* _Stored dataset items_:
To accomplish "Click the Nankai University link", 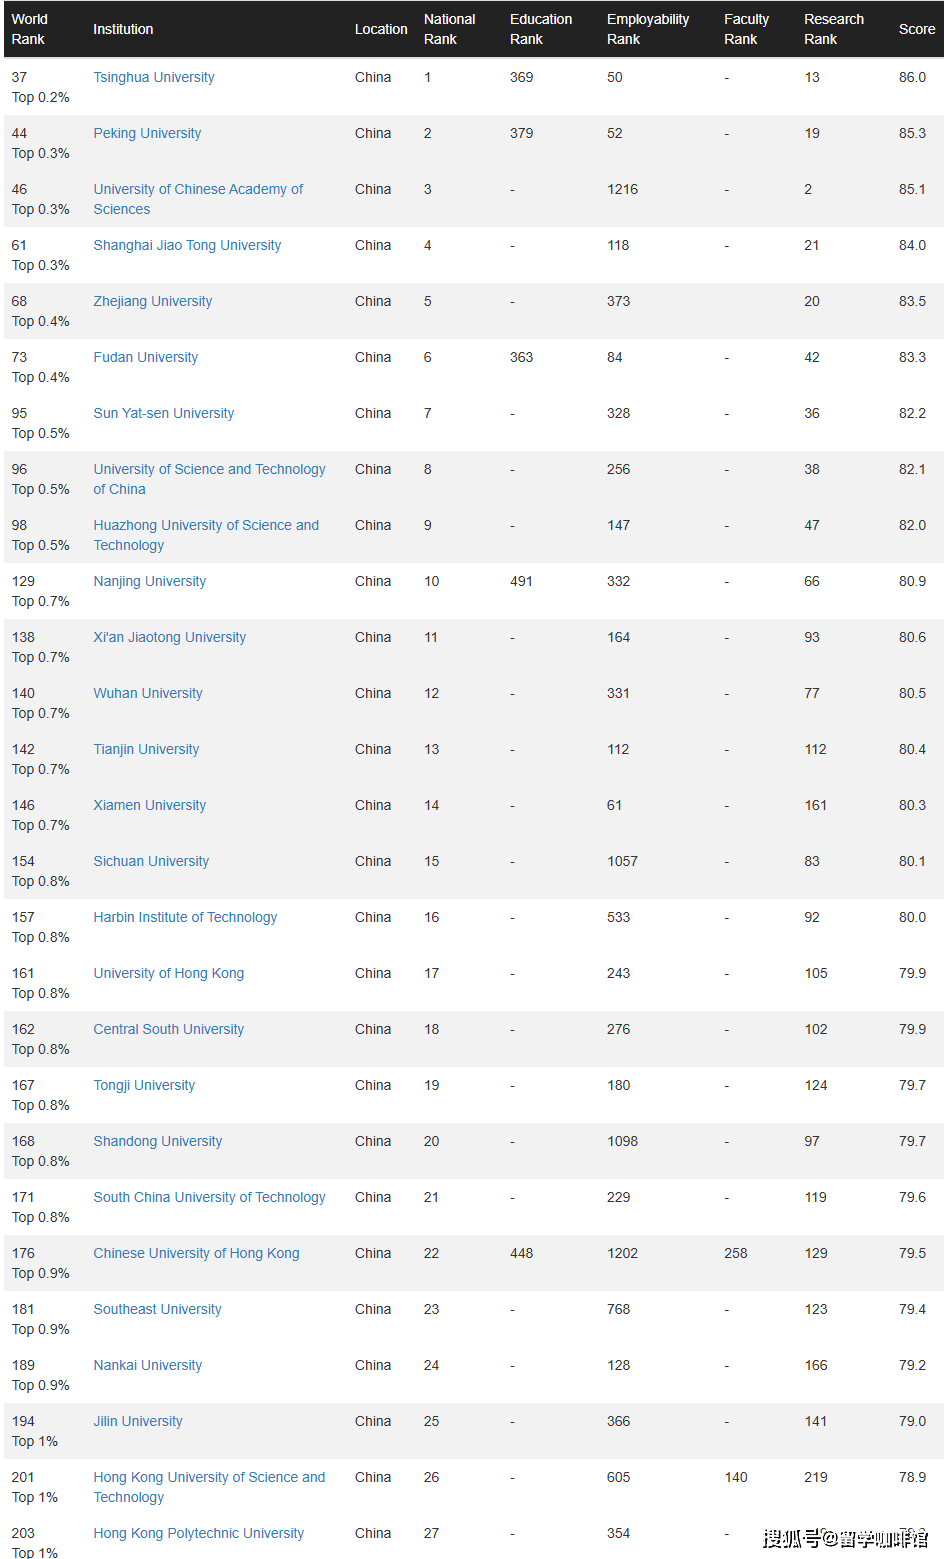I will click(x=148, y=1365).
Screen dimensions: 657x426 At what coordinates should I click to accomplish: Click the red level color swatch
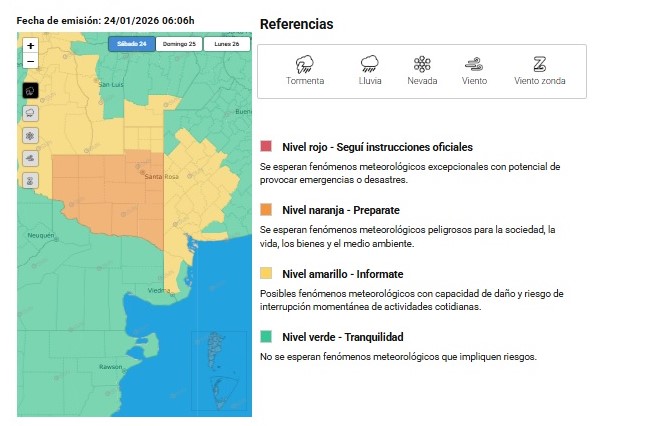pyautogui.click(x=266, y=147)
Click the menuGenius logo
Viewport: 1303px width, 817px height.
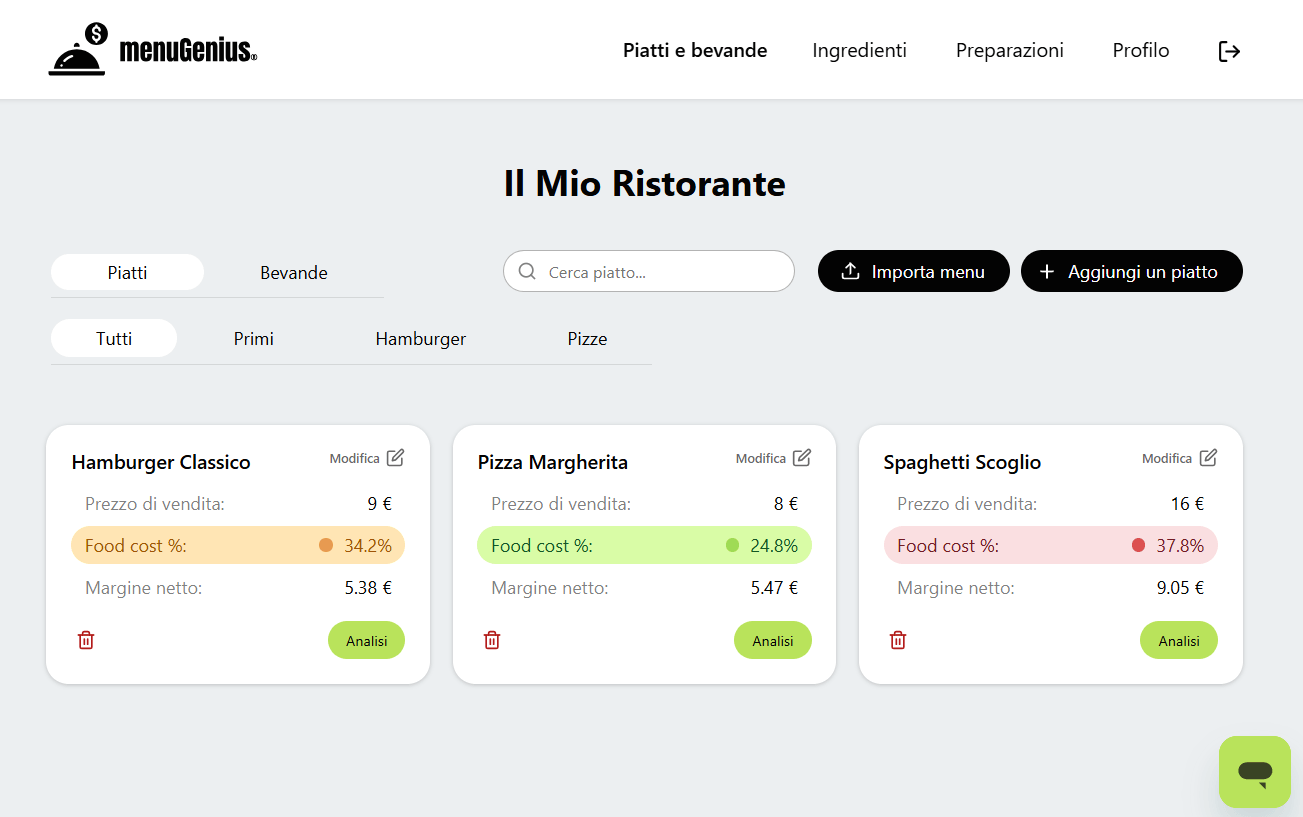[x=153, y=50]
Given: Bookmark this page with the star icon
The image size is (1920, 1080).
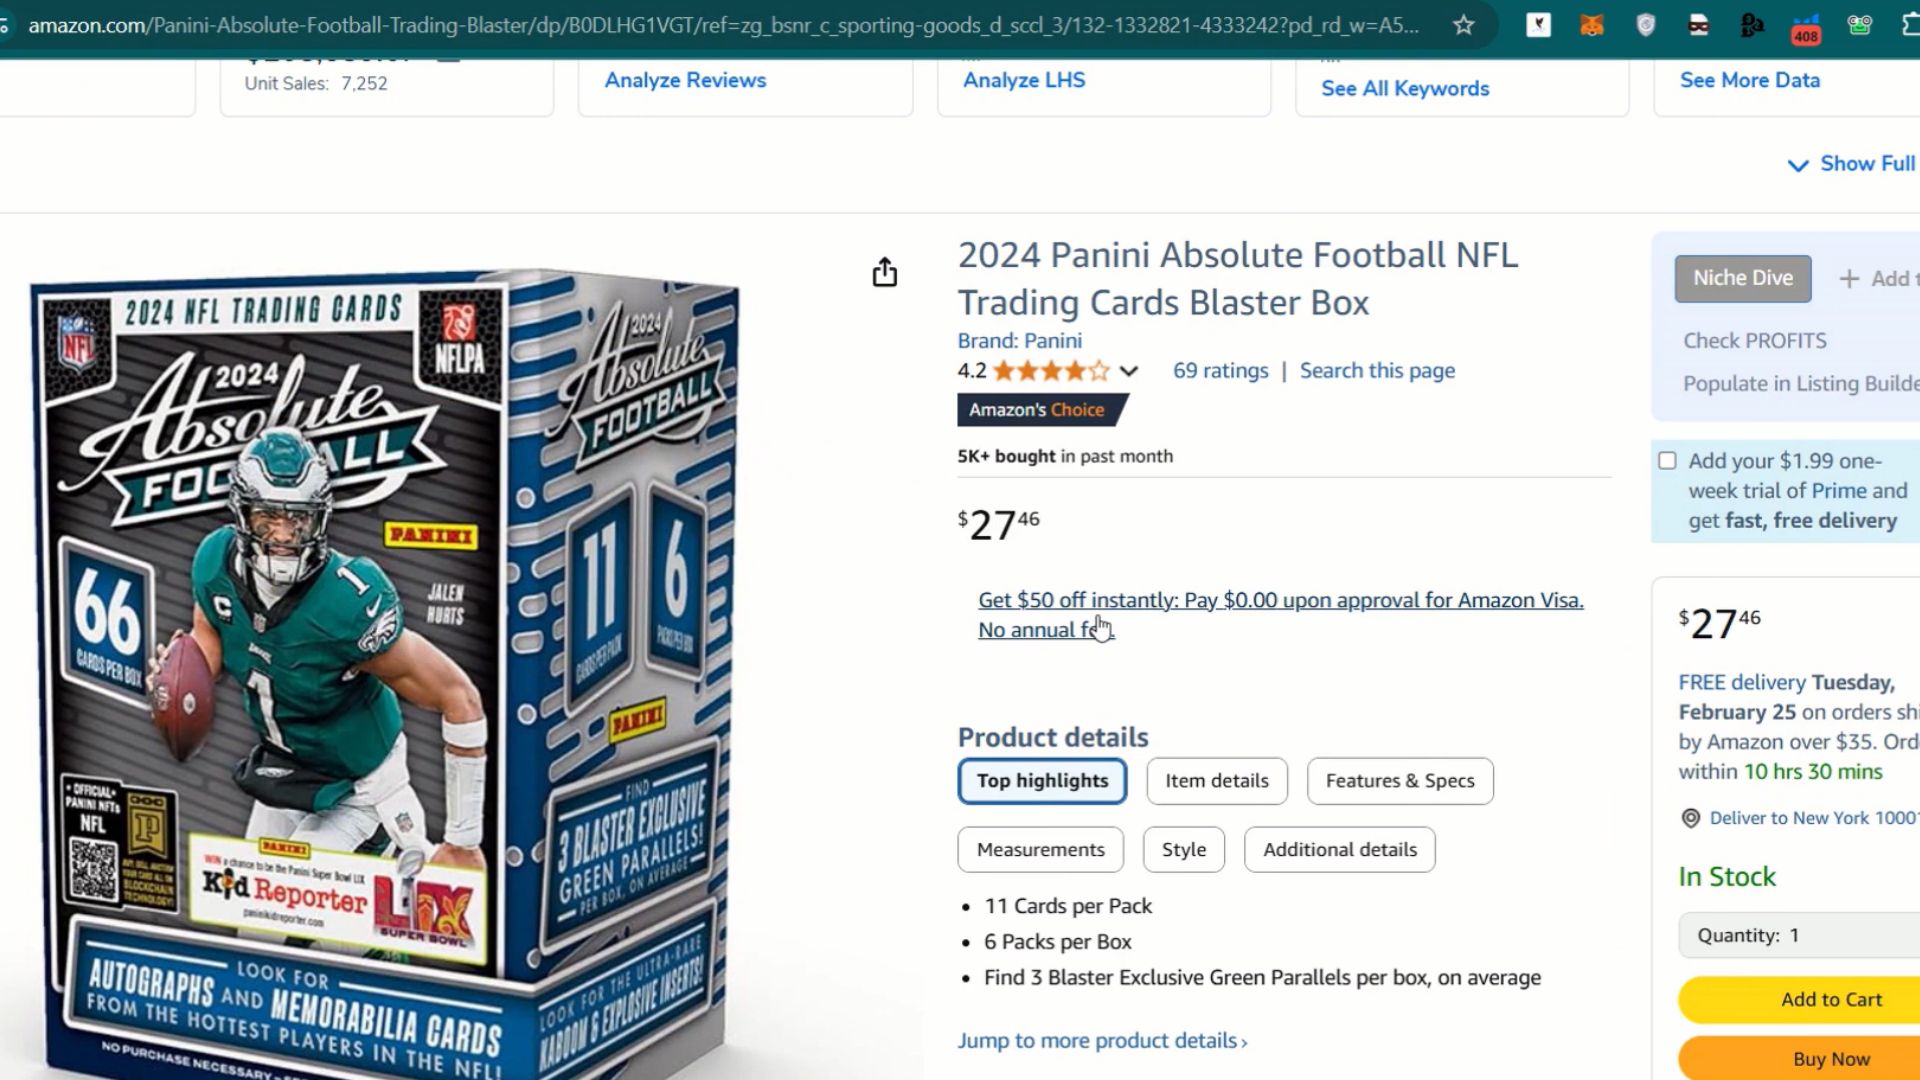Looking at the screenshot, I should point(1464,26).
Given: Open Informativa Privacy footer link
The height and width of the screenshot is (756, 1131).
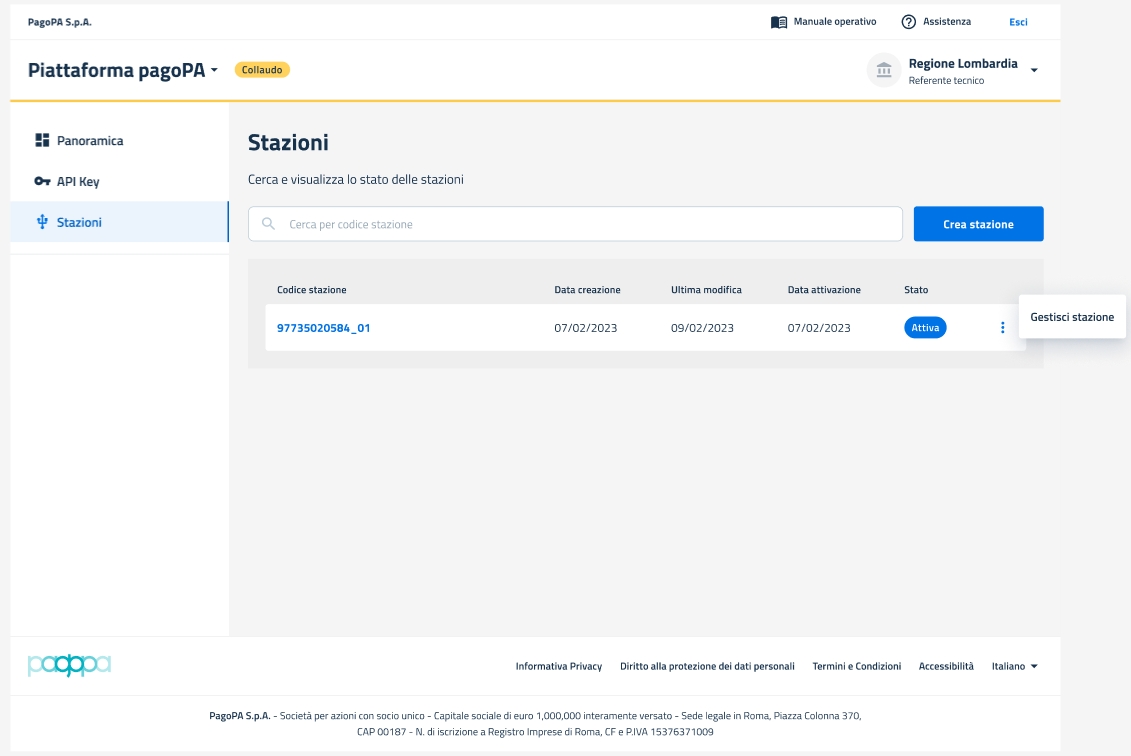Looking at the screenshot, I should 558,666.
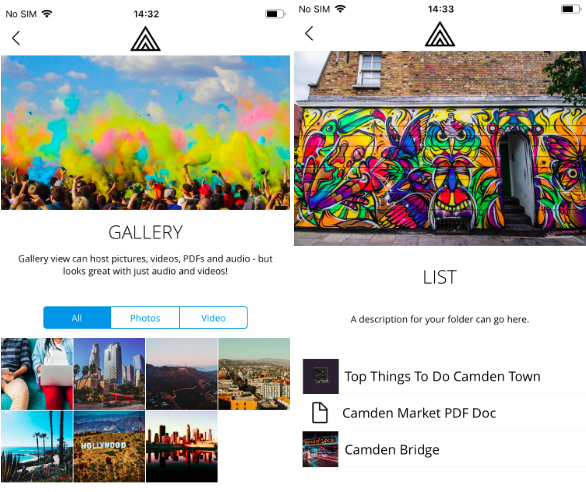Image resolution: width=586 pixels, height=492 pixels.
Task: Open Top Things To Do Camden Town
Action: [442, 376]
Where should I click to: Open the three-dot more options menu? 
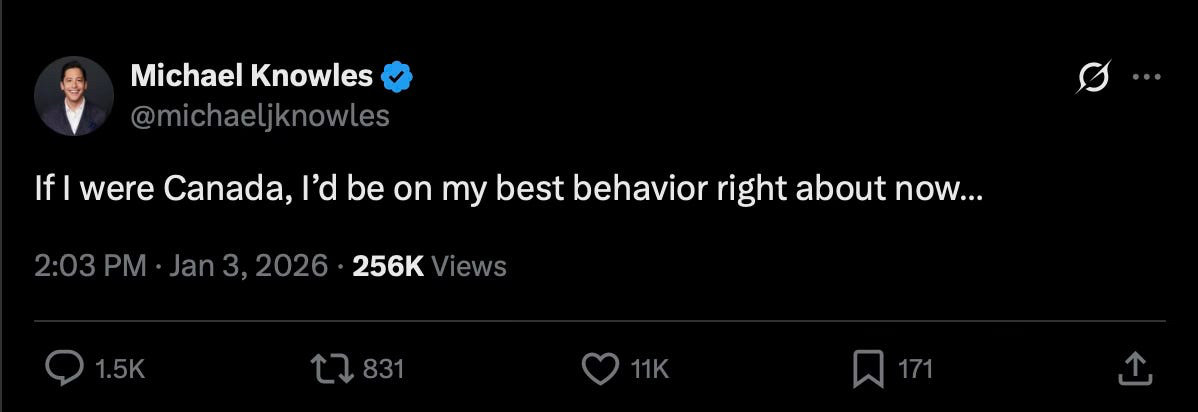pos(1146,77)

* _What is required_:
Please transcribe exactly the lines from the one that contains "Where should I" through the closing line of the entries, with no pictures.

* _Your response_:
Where should I click to: Open the three-dot more options menu? 
pos(1146,77)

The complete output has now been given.